A Look at the Chicago Blackhawks' First Half

Tony HagenContributor IJanuary 8, 2008

The Chicago Blackhawks have seen a turnaround in team play, ownership, and even the players. 

Most teams in the NHL have used the Blackhawks as a punching bag. 

Well, all that’s changing, and this team is for real. 

Chicago’s young talent and their strong vets are turning this proud franchise around.

Chicago’s record is no indication of this team’s enthusiasm or spunk.  The addition of rookies Jonathan Toews and Patrick Kane—both in serious contention for the Calder Trophy—has brought a fresh breath to a great Original-Six franchise. 

This year, the Blackhawks started out the first 25 games with a record of 14-9-2. Last year, over the same time frame, the Blackhawks record was 10-13-2.  Kane and Toews are a huge part of the explosion in Chicago. 

However, Chicago has been ravaged by injury. Martin Havlat, Jason Williams and James Wisniewski, Brent Sopel, and now Jonathan Toews all out of action.  Martin Havlat recently rejoined the team and has been working on getting his timing back. 

Chicago’s power play is 16th in the league, and their penalty killi is 15th. If Chicago gets their special teams clicking and can better their current rankings, the winning column will become better than what it is.  The little things will make this team even better. An And Chicago really needs to find a way to finish on the road.

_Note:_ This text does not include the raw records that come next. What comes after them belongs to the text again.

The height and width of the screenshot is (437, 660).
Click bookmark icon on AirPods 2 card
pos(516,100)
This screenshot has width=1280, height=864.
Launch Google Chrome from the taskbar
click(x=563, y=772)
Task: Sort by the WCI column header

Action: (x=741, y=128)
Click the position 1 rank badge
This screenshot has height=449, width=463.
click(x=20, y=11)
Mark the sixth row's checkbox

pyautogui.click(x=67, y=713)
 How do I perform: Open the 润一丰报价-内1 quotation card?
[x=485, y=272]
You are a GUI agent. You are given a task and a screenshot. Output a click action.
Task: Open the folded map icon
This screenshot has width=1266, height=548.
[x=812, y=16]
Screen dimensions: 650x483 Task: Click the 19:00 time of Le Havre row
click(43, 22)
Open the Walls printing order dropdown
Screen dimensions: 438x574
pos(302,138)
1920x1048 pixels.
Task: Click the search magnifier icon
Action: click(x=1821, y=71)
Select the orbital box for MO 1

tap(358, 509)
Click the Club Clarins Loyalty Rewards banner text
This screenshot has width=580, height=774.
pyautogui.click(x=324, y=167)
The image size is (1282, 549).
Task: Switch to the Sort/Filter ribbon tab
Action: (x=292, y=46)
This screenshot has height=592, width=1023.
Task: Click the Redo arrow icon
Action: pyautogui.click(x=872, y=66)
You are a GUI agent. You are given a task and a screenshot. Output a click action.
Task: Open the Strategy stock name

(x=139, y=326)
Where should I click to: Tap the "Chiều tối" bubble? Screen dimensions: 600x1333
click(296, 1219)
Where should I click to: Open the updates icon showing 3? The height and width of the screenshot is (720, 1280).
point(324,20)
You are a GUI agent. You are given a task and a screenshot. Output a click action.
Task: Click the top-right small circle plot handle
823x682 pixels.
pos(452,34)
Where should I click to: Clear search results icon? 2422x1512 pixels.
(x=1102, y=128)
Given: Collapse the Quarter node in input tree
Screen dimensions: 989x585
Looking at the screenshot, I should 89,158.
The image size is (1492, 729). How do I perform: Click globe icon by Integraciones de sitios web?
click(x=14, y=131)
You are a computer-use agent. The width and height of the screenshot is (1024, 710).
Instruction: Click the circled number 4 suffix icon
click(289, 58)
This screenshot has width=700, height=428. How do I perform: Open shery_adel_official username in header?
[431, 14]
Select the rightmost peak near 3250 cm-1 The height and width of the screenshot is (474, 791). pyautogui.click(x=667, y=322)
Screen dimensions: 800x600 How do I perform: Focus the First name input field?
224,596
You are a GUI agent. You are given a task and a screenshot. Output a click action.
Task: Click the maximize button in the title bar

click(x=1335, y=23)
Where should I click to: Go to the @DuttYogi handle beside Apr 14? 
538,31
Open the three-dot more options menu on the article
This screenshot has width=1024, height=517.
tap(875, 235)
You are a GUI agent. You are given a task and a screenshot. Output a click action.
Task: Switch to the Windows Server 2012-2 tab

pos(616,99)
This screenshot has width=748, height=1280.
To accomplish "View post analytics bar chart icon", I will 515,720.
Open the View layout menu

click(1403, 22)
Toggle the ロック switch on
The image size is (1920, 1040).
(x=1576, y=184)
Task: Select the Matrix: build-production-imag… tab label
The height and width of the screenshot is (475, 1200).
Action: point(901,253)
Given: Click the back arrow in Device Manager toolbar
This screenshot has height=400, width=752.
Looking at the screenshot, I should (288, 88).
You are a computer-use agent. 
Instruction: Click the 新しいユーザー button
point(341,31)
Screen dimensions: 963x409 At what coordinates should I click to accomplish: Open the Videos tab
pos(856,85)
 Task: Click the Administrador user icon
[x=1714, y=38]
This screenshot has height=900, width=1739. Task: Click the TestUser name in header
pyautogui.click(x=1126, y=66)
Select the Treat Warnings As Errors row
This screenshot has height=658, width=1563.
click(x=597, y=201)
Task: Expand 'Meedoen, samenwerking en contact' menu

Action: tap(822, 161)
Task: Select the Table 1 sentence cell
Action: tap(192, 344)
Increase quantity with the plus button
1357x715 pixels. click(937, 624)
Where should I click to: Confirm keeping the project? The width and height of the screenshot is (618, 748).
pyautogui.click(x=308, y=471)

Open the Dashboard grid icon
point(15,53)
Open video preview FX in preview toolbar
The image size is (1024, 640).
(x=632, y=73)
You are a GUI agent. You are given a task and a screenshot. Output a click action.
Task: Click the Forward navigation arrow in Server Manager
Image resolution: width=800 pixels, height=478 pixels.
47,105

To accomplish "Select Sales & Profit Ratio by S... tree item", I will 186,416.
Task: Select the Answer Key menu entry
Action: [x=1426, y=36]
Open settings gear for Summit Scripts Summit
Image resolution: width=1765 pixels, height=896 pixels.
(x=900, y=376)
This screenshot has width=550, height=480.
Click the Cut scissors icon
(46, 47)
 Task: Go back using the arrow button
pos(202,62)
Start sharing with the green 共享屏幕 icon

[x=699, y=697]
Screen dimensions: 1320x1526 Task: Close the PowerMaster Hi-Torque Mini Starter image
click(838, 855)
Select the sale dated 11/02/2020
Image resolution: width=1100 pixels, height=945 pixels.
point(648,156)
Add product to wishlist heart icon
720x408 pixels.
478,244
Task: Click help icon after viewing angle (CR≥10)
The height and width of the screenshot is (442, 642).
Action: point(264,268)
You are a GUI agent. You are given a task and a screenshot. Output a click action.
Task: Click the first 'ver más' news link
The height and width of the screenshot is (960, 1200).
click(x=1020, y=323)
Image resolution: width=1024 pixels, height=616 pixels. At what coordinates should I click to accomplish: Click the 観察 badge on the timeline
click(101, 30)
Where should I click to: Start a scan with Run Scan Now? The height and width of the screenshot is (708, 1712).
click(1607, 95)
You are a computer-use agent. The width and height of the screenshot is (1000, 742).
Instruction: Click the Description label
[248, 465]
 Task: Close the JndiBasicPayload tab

When the Blackhawks lineup is up and running at full-tilt, with everyone playing on the same page, coach Denis Savard will be cutting the boys lose, and fans better be ready.  This team is for real. 

No? Well, name another team that has beaten the Detroit Red Wings four times.  Yes, I said it—four times, the Blackhawks have beaten the best team in the NHL, and that is no fluke. 

Once everyone is healthy, like at the beginning of the season, the Blackhawks' lines will start to gel and their timing will once again be where they need it to be.  The coaching staff is working hard to get the line combinations working, and will be down several key players for a while, but players and fans will soon be enjoying a winning Blackhawks team.

Blackhawks GM Dale Tallon probably will not be looking for a big trade this season, but may some moves over the summer to find that one or two pieces of the puzzle.  Tallon will take the rest of the season and build from there.  The Blackhawks are just in need of one key player—and a few more healthy bodies—in order to take it to the next level.

Rocky Wirtz has also made a big statement in Chicago. Fans are now coming to games, supporting their team after the recent passing of William Wirtz. 

Bill Wirtz forbid the television world from seeing his Blackhawks, and forced fans to either visit the United Center to view the games live or read about the play in the paper the next day.  Rocky has turned all this around, catering to the fans' needs and even allowing people to view games on television. 

During a recent game, the Blackhawks were selling standing-room-only tickets—something which has not happened in many years.

The fans deserve a lot of praise for their support in turning around this great team.  The players, ownership and coaching staff are starting to feel the life being pumped back into the Chicago Blackhawks franchise.  In pre-game and post-game interviews with the players, one of the first things they say is how great it is to see fans in the seats and how loud the fans are becoming. 

Sure, the Blackhawks are riddled with injuries. Sure, they have a long road ahead. And sure, things will change.  One thing that is certain—it will be sooner than later.

I leave you with this: When I started this season out discussing teams that were turning things around, everyone—well, most everyone—was on the St. Louis Blues' bandwagon.  But I said it would be the Chicago Blackhawks and they have surely done just that. 

People are talking about Chicago, and Patrick Kane, Jonathan Toews and Patrick Sharp and will soon be household names.  Maybe the Blackhawks will make the playoffs this year, and maybe not—but they will be in the hunt for the elusive Stanley Cup over the next years, which is not that bad.